Best Practices for Standardized Tests
Most students do not look forward to standardized tests, even if these students are good test takers. Unlike with regular school assignments, where there is a general safety net since you have many assignments and thus, the ability to do better later on, standardized tests are usually not taken more than once. If a student does not prepare well, or he or she simply have a bad start to the test date, it can be very stressful for him or her.
Learning how to approach standardized tests, and how to prepare in general, can be very helpful for students who just need that little extra bit of motivation, guidance, or training. Simply tweaking your approach to test taking can result in a much better grade, depending on your needs and your goals.
For instance, bringing a water bottle to your test might be a good strategy if you know you will get bathroom breaks. Water hydrates you and refreshes you, which can be very helpful if you feel your brain slowing down. Simply pausing, taking a sip of water, and returning your test can mean the difference between choosing a correct answer and an incorrect one on a multiple-choice question.
Here are three time-tested tips to use when answering questions on a standardized test:
- Underline all the words that you find important in a question. Sometimes, the tests will have these words underlined or bolded for you. This is good because it saves you time and focus that you can use when actually answering the question. However, the first tip is to emphasize what is important and what is being asked of you.
- Eliminate anything you think is a wrong answer. Obviously, this strategy works better with multiple choice questions rather than short answer questions. With essay questions, you can always write some quick notes to structure your eventual answer. As you are creating this basic structure, you will be evaluating the information you find important. In addition, creating a structure in the margins of your page or scratch paper will allow you to create a better, more structured, answer.
- Make a mark next to questions you initially find difficult, move on, and return to these difficult questions once all other questions have been answered. Your time is limited in test taking situations and you need to use every second you have wisely. You may even find that, by moving on, you are able better evaluate the information you skipped, once you return to them. Sometimes important details from other questions will help you recall the answer to a previous question you found difficult.
There are many things you can do outside of the classroom that will help you prepare for these major tests as well. These include:
- One of the most important things you can do is to ensure that you get a good night’s sleep before any major test. Getting a proper sleep will allow you to think clearly and stay focused.
- Eating a major meal before your test. Brain food does exist and making sure you eat a healthy meal will help your brain, keep your mind on the questions and off your stomach. Like eating, make sure you drink lots of water to stay hydrated and to avoid suffering from headaches.

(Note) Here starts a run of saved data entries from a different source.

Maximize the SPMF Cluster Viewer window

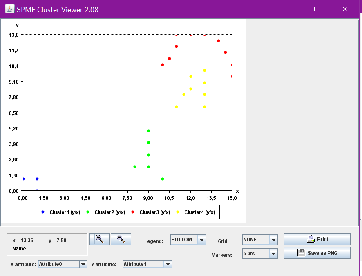[316, 9]
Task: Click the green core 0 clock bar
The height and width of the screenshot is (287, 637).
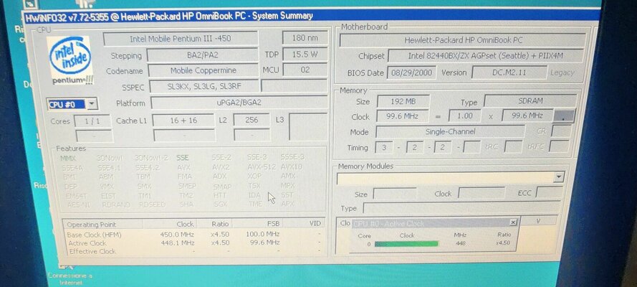Action: click(x=406, y=244)
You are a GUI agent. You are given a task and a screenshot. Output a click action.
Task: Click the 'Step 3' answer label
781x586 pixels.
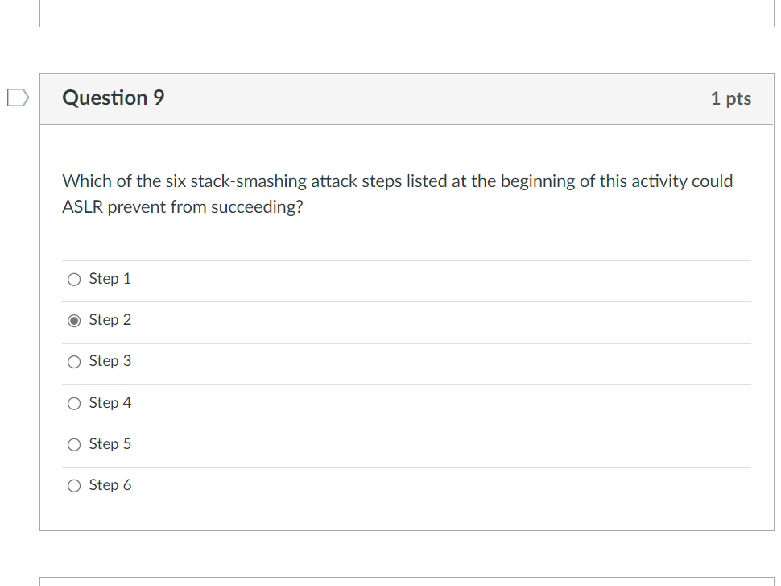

- Exercise frequently. For many of us, exercising can feel like a chore. Still, exercise is very important in maintaining a healthy body and mind.
- Develop study methods that work for you. Everyone studies differently. You must find out what methods work for you. This could include studying in groups, rewriting your notes, watching educational videos on the topic, or trying to teach the material to others.
Lastly, remember to breathe and relax. These tests will not decide your entire future. A bad score can be overcome and you will still be able to get into a solid college program and land a good job in the future. When taking the test, do your best, and remember to take it one question at a time.